Increasing Affordability Concerns May Widen the Digital Divide
The most common internet service in California – 100 to 500 Mbps over copper cable – has an average monthly price of $116.68 and remains unaffordable for many Californians. Using the California Public Utilities Commission’s Affordability Ratio metric, more than one-quarter of the state would be designated as areas of affordability concern for this level of price and broadband connectivity.
(Note: the current Affordability Ratio definition of “discretionary income” does not subtract certain essential costs such as food or healthcare, which can make service appear more affordable than many households experience.)
After the Affordable Connectivity Program
The termination of the federal Affordable Connectivity Program will likely worsen affordability challenges in California. An estimated 5.8 million Californians were eligible to receive monthly discounts for broadband service through the program ($30 per month for qualifying households and $75 per month on Tribal lands).

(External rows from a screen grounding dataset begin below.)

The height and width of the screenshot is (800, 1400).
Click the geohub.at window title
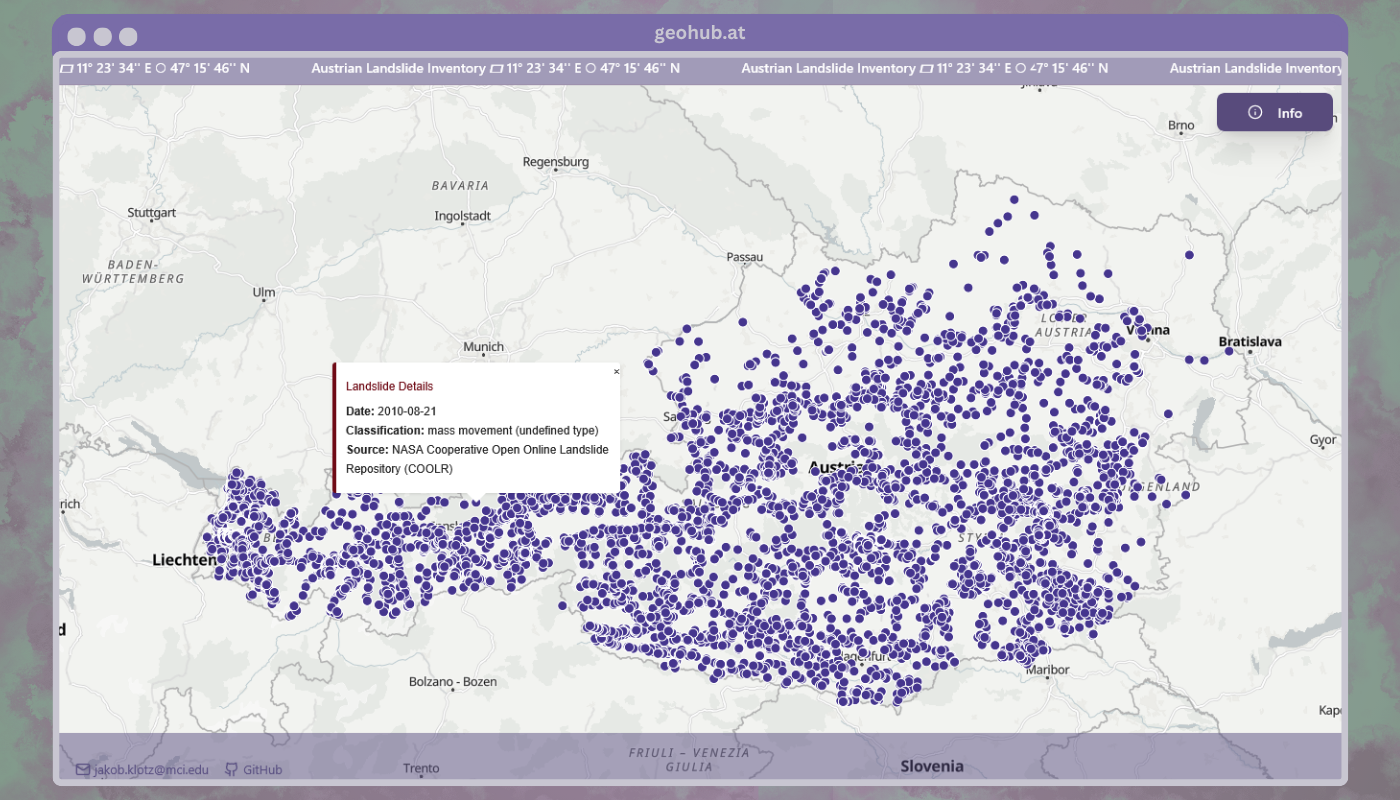(x=699, y=33)
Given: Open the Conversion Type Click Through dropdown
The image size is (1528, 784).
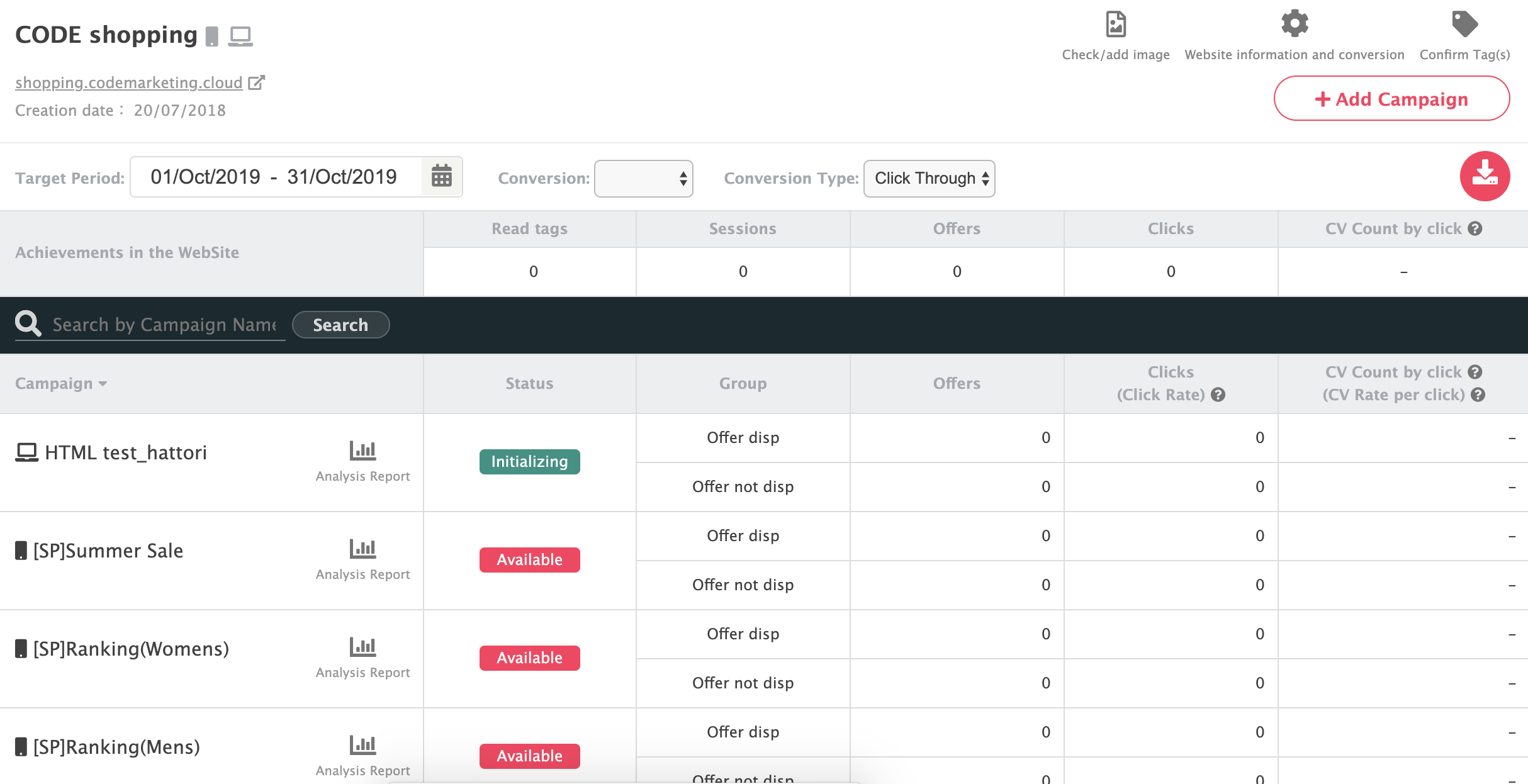Looking at the screenshot, I should (929, 179).
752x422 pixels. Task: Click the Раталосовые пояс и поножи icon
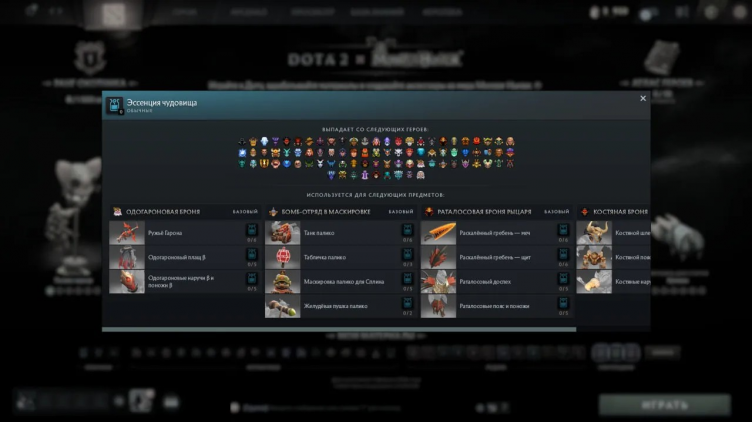click(438, 306)
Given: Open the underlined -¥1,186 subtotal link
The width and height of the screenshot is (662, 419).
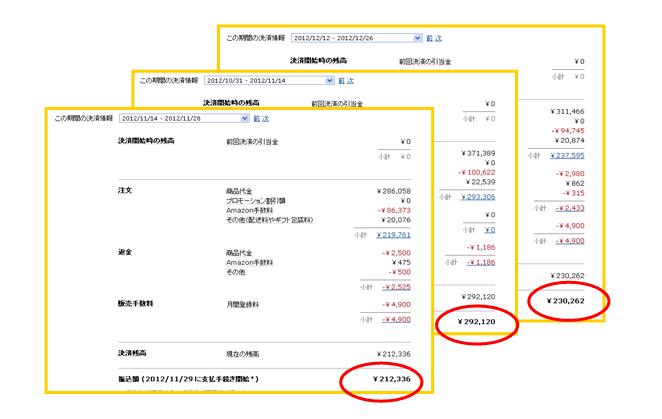Looking at the screenshot, I should [479, 261].
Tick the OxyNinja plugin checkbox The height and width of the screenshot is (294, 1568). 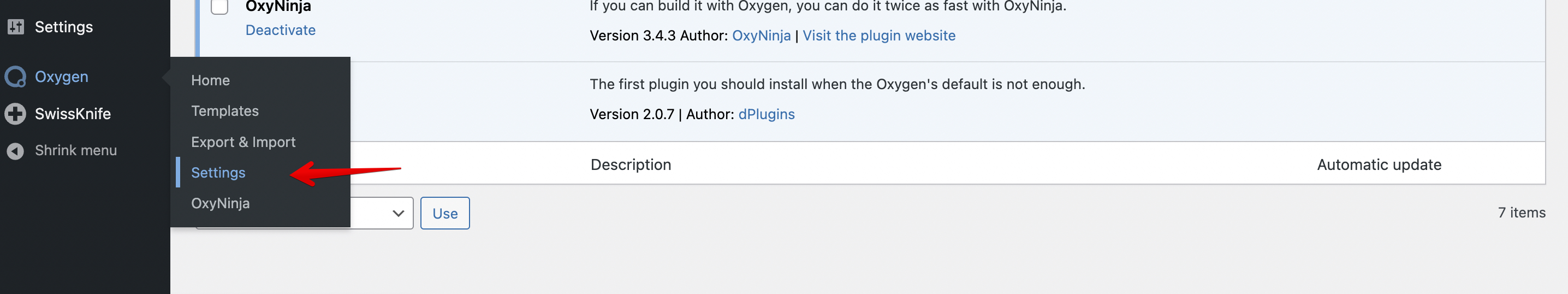tap(219, 7)
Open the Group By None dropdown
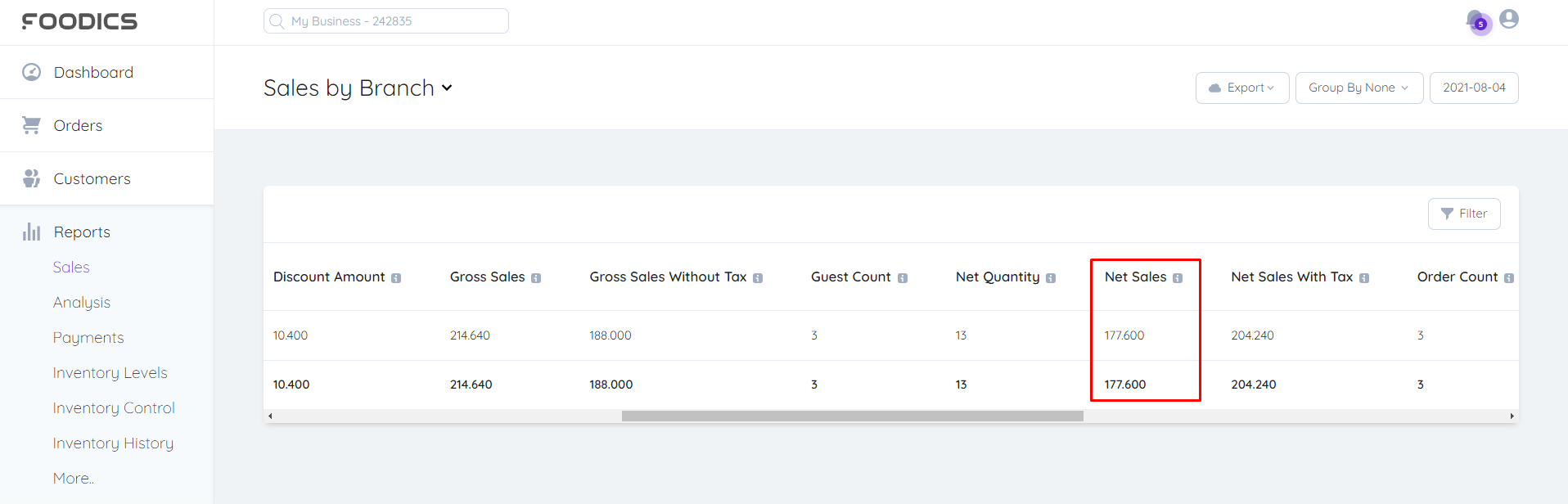This screenshot has height=504, width=1568. coord(1358,88)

Immediately following the program end, one large broadband provider reported a loss of 154,000 residential subscriptions. The total number of former program participants in California that have discontinued service as a direct result of the Affordable Connectivity Program ending is unknown.
Moving Forward
With unprecedented levels of state and federal funding now flowing to internet companies to expand broadband infrastructure, California is entering a pivotal period. How providers choose to price service, where they build, and whether they proactively address affordability concerns will shape whether these public investments reduce or widen the digital divide.
Ensuring that state and federal dollars are deployed equitably – and that Californians see meaningful improvements in affordability – will require sustained oversight, transparent data, and continued attention to how providers price service. Our Broadband in California report provides the data, methods, and baseline findings needed to evaluate provider actions and monitor affordability outcomes over time.
What the Broadband in California Report Includes Beyond This Blog
- Data sources and methodology – how FCC Urban Rate Survey data and the Public Advocates Office’s provider pricing data were collected, weighted, and analyzed.
- Definitions and limitations – including how the Affordability Ratio is calculated and what “discretionary income” does and does not include.
- Technology-by-speed comparisons – detailed pricing by fiber, cable, DSL, and fixed wireless across speed tiers.
- Regional and income-level adoption patterns – where affordability concerns are concentrated.
- Provider tables and figures – including FCC Urban Rate Survey weighting that helps explain why the Big 5 shape statewide affordability.
- Appendices and figure notes – sources, caveats, and additional charts for researchers and practitioners.